I didn’t have to make another call like that, but my anxiety didn’t go away.

My inflamed cervix ended up needing to be treated, and I was prescribed MetroGel for it. MetroGel is considered Category B for pregnancy risk, but I was still in my first trimester, and I was terrified that something bad would happen if I introduced this foreign substance so close to where my baby was developing at such a crucial period. I ended up waiting until the first day of my second trimester to actually use the MetroGel. That decision in itself was risky, as an untreated infection can also potentially harm a developing fetus, but it was what I considered the safest route at the time.

Thankfully, my anxiety levels decreased appreciably once I reached 24 weeks. That was the magic number in my head where I felt I could stop worrying about a miscarriage, because about 50% of babies born prematurely at that fetal age survive. And with each passing day, I knew my son’s chances of surviving and being born relatively healthy were just getting better and better.
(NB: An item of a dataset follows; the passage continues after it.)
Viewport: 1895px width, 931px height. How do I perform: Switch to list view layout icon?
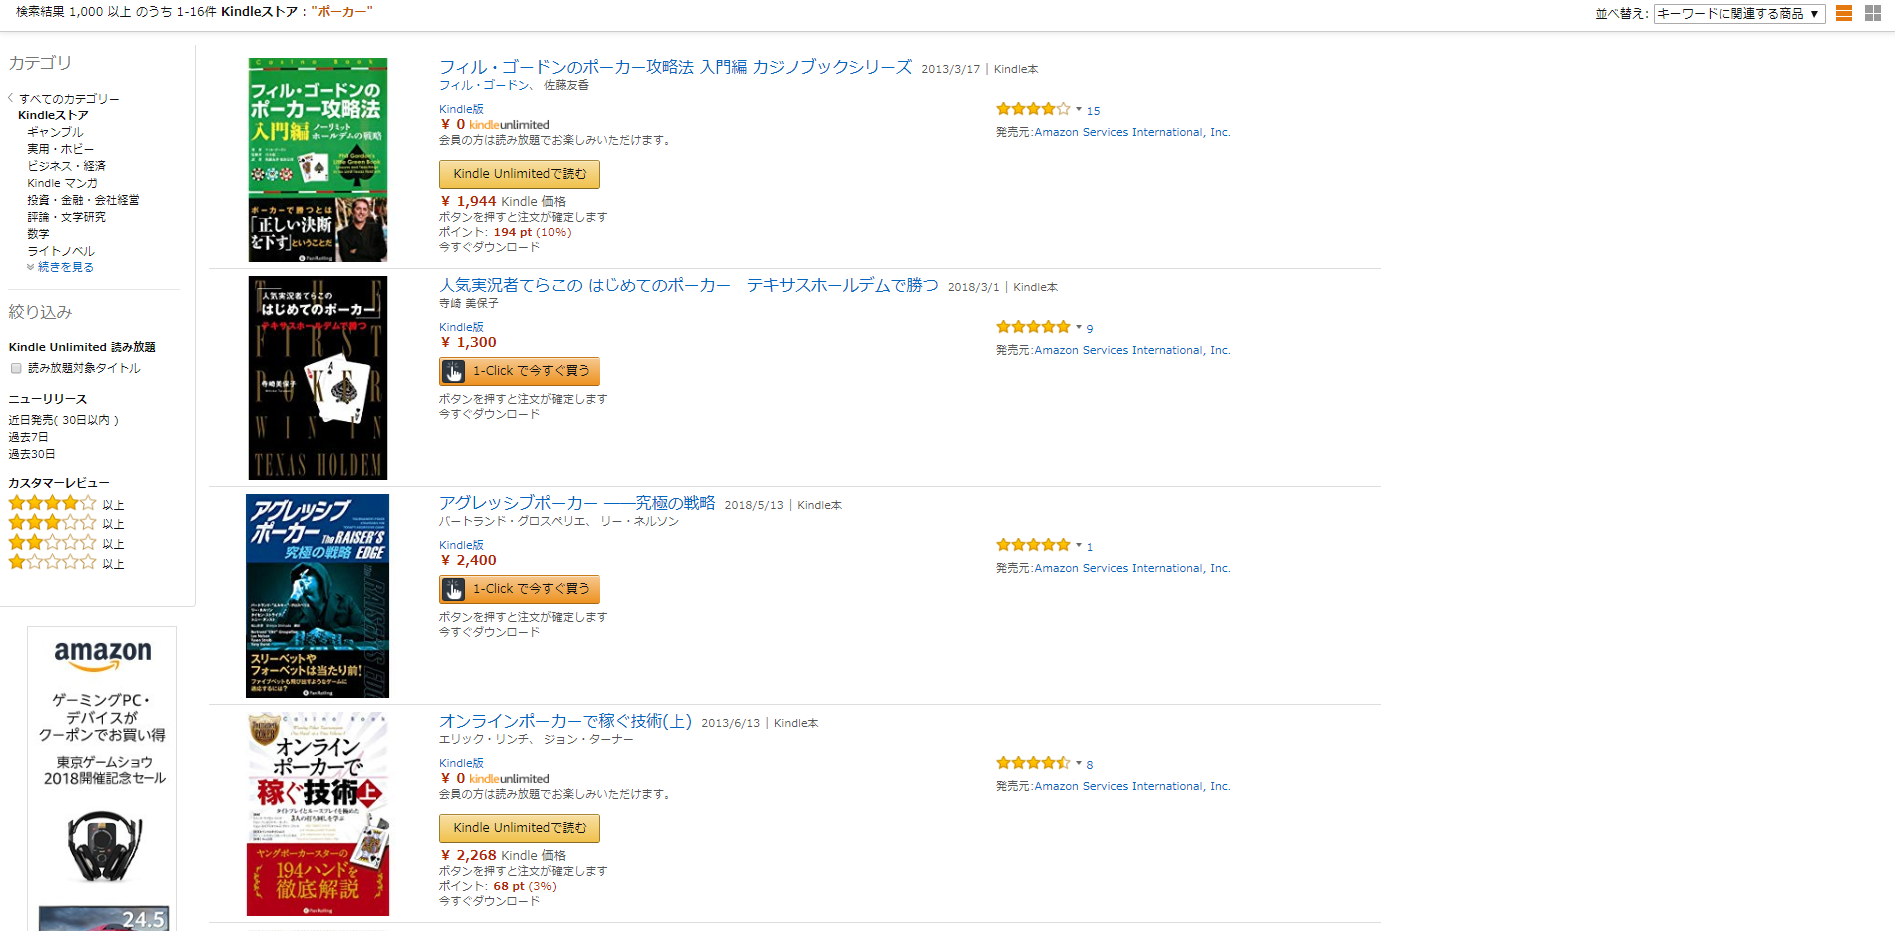1844,13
Unfortunately, my anxiety came back with a vengeance after my son was born, alongside my undiagnosed postpartum depression. If I’d known then what I know now, 10 years later, I would have talked to my doctor. I would have tried to get help. I know I would have avoided taken any medication during my first trimester, but I might have considered some of the lowest-risk medications during my second and third trimesters according to the best available information at the time. I certainly wouldn’t have waited until my son was three before finally seeking treatment from a psychiatrist.

I know I couldn’t have stopped worrying about losing my son, but I could have had someone to talk to about it if I’d looked into therapy. But that’s why I think Postpartum Progress is so important – so people like me can encourage other women to get the support we never had.